L’intervention sur des véhicules hybrides et électriques est une réalité quotidienne pour les carrossiers, elle va s’amplifier chez tous les réparateurs avec la multiplication des nouveaux modèles électrifiés. Equip Auto vous livre tout ce qu’il faut savoir pour intervenir avec professionnalisme et en totale sécurité.

L’intervention sur les véhicules électrifiés et électriques concerne presque tous les métiers de la maintenance et des services : du dépannage d’un véhicule en panne, à son recyclage, en passant par son contrôle technique ou sa maintenance.

 

S’INFORMER ET SE FORMER DÈS MAINTENANT

Lorsqu’on soulève le capot, impossible d’ignorer si un véhicule est électrifié : selon la règlementation européenne R100, tous les câbles pour tension de classe B (60 à 1 500 volts) sont de couleur orange. Tout véhicule équipé d’au moins un de ces câbles est un véhicule électrifié.
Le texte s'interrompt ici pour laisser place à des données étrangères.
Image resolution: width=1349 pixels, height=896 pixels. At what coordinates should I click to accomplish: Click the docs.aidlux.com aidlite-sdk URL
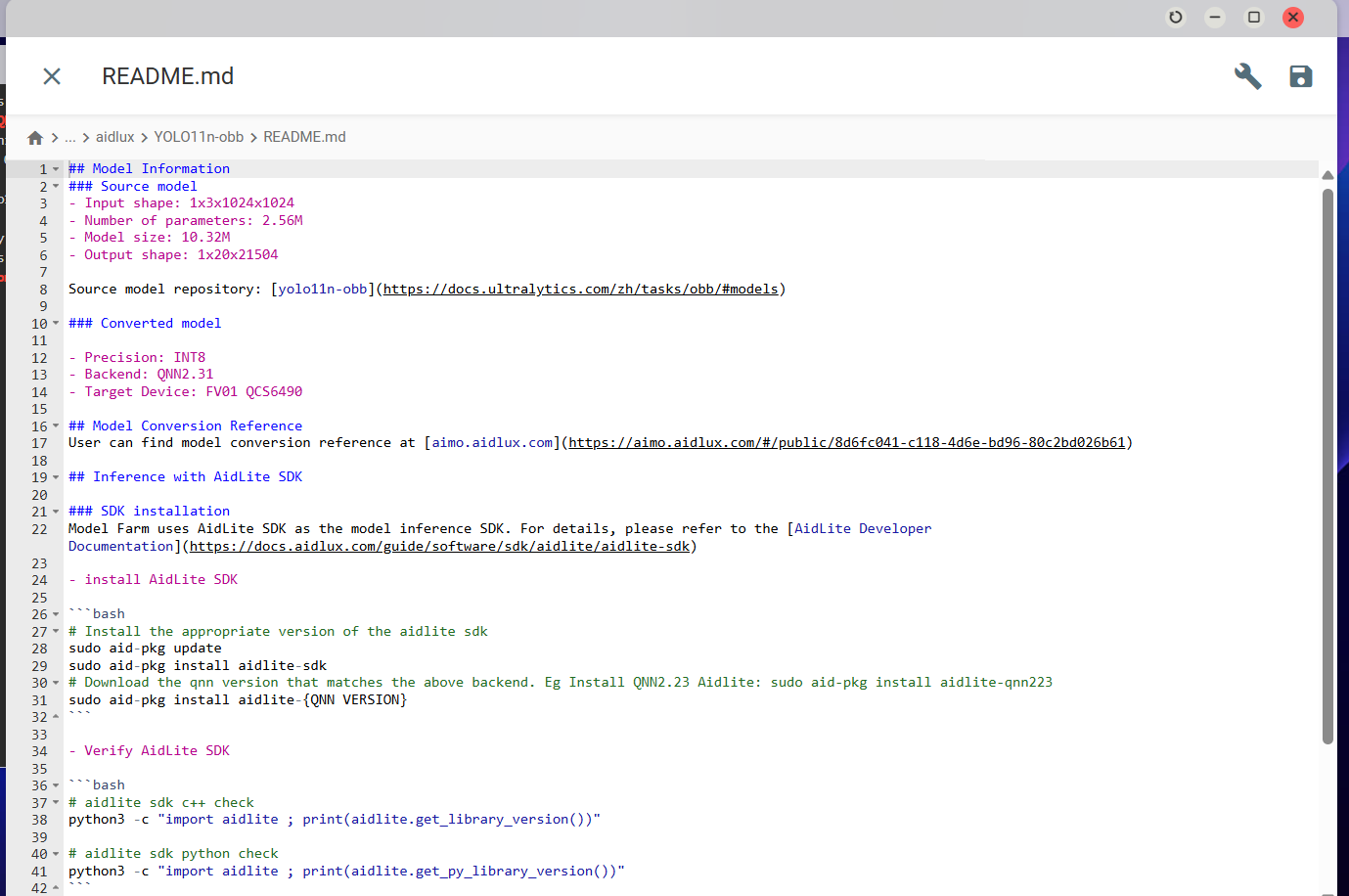[x=439, y=547]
Sur les routes comme dans les ateliers, les réparateurs, mais aussi les dépanneurs, carrossiers, experts automobiles, déconstructeurs, vont s’y trouver confrontés quotidiennement : l’an prochain, les groupes PSA et Renault- Nissan, mais aussi les marques du groupe VW (pour parler des plus importants volumes, ils ne sont pas les seuls) vont multiplier les lancements de modèles électrifiés, hybrides, hybrides rechargeables (ou plug-in) et 100%
électriques. Ainsi la prochaine Peugeot e-208 va être lancée en novembre prochain ; la Renault Clio e-Tech hybride sera lancée début 2020, le prochain Captur et la prochaine Megane auront leur version hybride plug-in (e-Tech Plug-In) en fin de premier semestre 2020. Impossible d’y couper à l’atelier : il faut s’informer, se former maintenant pour préparer demain à l’atelier ! 

Habilitation « individuelle »

Compte tenu des tensions utilisées sur les  véhicules électrifiés ou électriques (400 à 600 volts), le risque électrique est majeur pour toute intervention, tant pour un simple dépannage qu’à l’atelier. 
Avant toute internvention sur un véhicule hybride et électrique, il est obligatoire de former et d’habiliter au moins un technicien dans chaque atelier, c’est même une obligation juridique pour chaque chef d’entreprise (il doit garantir à ses équipes un travail dans les meilleures conditions de sécurité). Il s’agit d’une habilitation individuelle, donc reliée à la personne qui l’a obtenue, cette habilitation ne vaut jamais pour un atelier complet. Il existe des habilitations pour les techniciens d’atelier, mais aussi pour les dépanneurs, les contrôleurs techniques et même les experts automobiles ou encore les recycleurs. Pour se former : le chef d’entreprise signe une convention avec l’organisme de formation (ex. : GNFA, CFPA France) ; ils déterminent ensemble les niveaux d’habilitations nécessaires. Après la formation et l’avis favorable de l’organisme, c’est le chef d’entreprise qui décerne l’habilitation à son salarié (pour des questions de responsabilité) : il s’agit donc d’une autohabilitation sur base de la formation eFFecuée. Il est important de comprendre que l’électrification des véhicules a des conséquences sur des composants plus classiques. Sébastien Lardeux, formateur au GNFA : « Les particularités du véhicule électrique peuvent concerner le circuit de freinage, qui peut être régénératif, donc à la fois hydraulique et électrifié. 
La climatisation peut être électrique, elle est souvent réversible comme dans le bâtiment, c’est une pompe à chaleur électrique. » CQFD : même un technicien de climatisation devra intervenir dans un environnement électrifié, les habilitations
concernent donc quasiment tous les postes à l’atelier.